As the countdown campaign begins, the FCA has launched a new advert to help strip confusion around the scandal.
Andrew Bailey, FCA chief executive, said: "We want to encourage people to decide whether to find out if they had PPI and whether to complain or not. Our message, and Arnie's, is 'do it now' and I urge people to make a decision before the deadline on 29 August 2019."
Alex Neill, Which? managing director said: "With just two years left for consumers to claim compensation for miss-sold PPI it is worrying that so many are unaware of this deadline, while others have been put off from claiming because they think it's too much hassle or they don't want to pay a fee.
"The FCA campaign must encourage more people to claim, including previously unsuccessful claimants to re-submit their complaint due to the new Plevin ruling which has made thousands more consumers eligible for compensation. Consumers who were miss-sold PPI should act now – time is running out."

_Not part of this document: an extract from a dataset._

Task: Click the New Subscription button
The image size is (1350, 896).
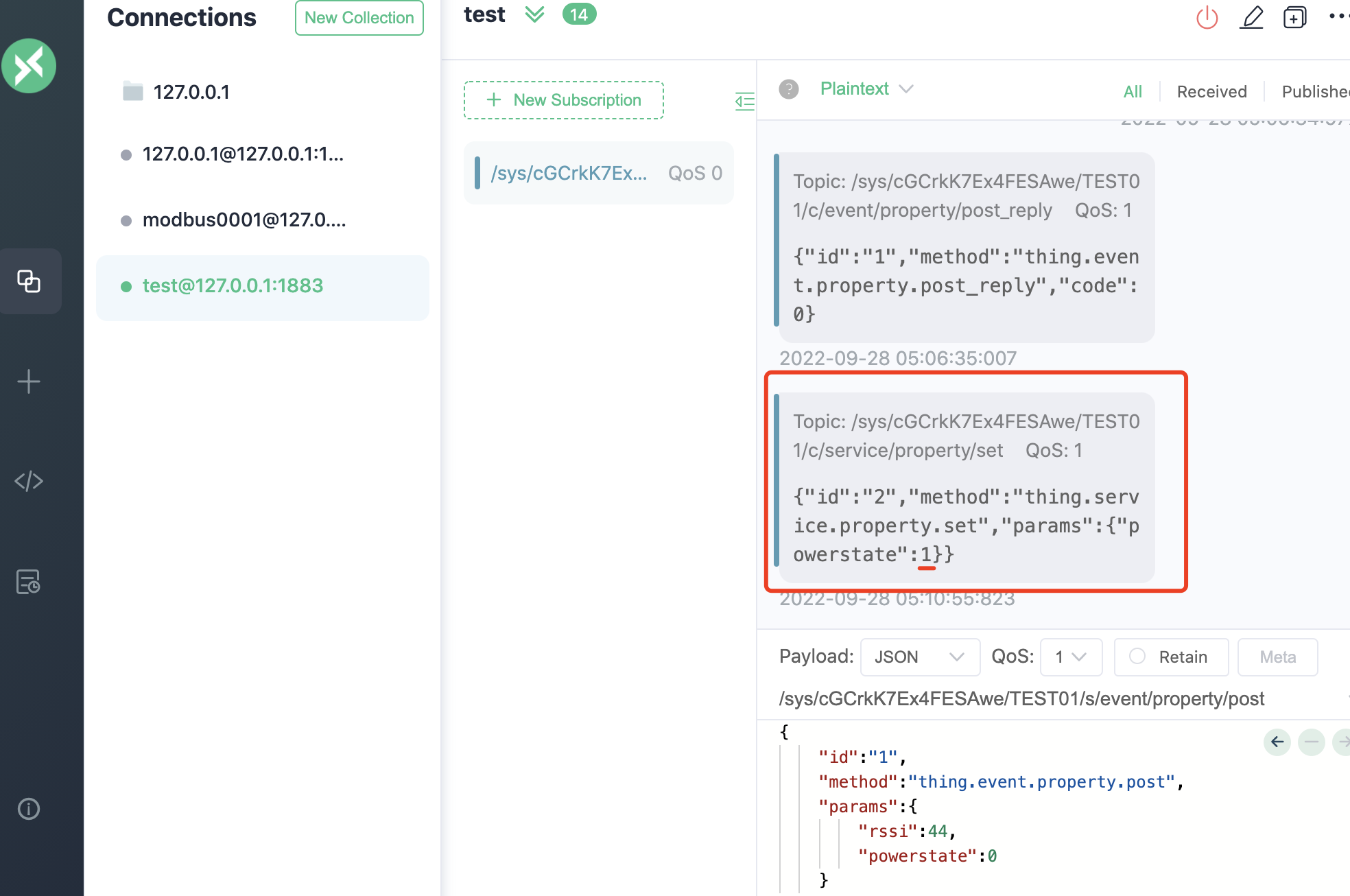Action: tap(563, 100)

How to check if you are owed money
Millions of pounds remains unclaimed - which means millions of people are still owed money
Consumers have until 29 August 2019 at the latest to make their complaint, but some consumers, including those who have previously been told by their firm that they may have been mis-sold, may run out of time sooner - so act now.
Make a claim
You can make a claim for free through the FCA, Which? and MoneySavingExpert
If you've a claim to make, do it as soon as possible. If you're unsure as to whether you're actually owed money - skip to point three below.
Write to the company that sold you the policy, explaining why you think you were mis-sold and ask for a refund of everything you've paid plus interest.
If you don't get a helpful or adequate response, write back saying you'll take the matter to the Financial Ombudsman - this should trigger some action on their part.
If you get another no, write to the ombudsman – it's free and it can all be done online.
The Ombudsman Service's website offers plenty of help on how to make a complaint .
You can also use a free complaints service like Resolver to help you.
What if the company no longer exists?
If the company that sold you the cover has gone bust, then you should contact the Financial Services Compensation Scheme on 0800 678 1100.
The Ombudsman Service also encourages people to get in touch with it if they are not sure which company is involved. The service can help direct your complaint to the right person at the company, so that they can look into it first of all.
I'm not sure if I was mis-sold - how can I find out?
If this is the case, you may be able to find out through a credit check, providing it's within the past four to six years.
Your credit report will detail any loan agreement and terms you've had in the past six years.
You can then speak to the lender, but make sure the terms are the correct ones for the date you took out the credit, because they can change over time.
With mis-selling dating back to the late 1980s, it is possible that you won't be able to trace it on your credit file. In this instance, it is recommended that you get in touch with your bank/banks at the time to find out.
Avoid claims management firms at all costs
Making a complaint is free to consumers and most people should not need to use a claims management company to assist them. Websites such as Which? and MoneySavingExpert also provider free-to-access templates to get you started.
According to uSwitch reveal as many as six million consumers have been ripped off by claims management sharks - companies who make complaints on behalf of consumers for a fee - because banks make it too complicated to complain directly.
"The current complaints process is hitting consumers with a double whammy," uSwitch money expert Thomas Lyon said.
"Not only have they received poor service from their bank but they are then required to trawl through an out of date complaints process just to have their grievances heard.
"The hassle involved with making a complaint has created an opportunity for claims management companies to take advantage of consumers, many of whom will end up being penalised twice."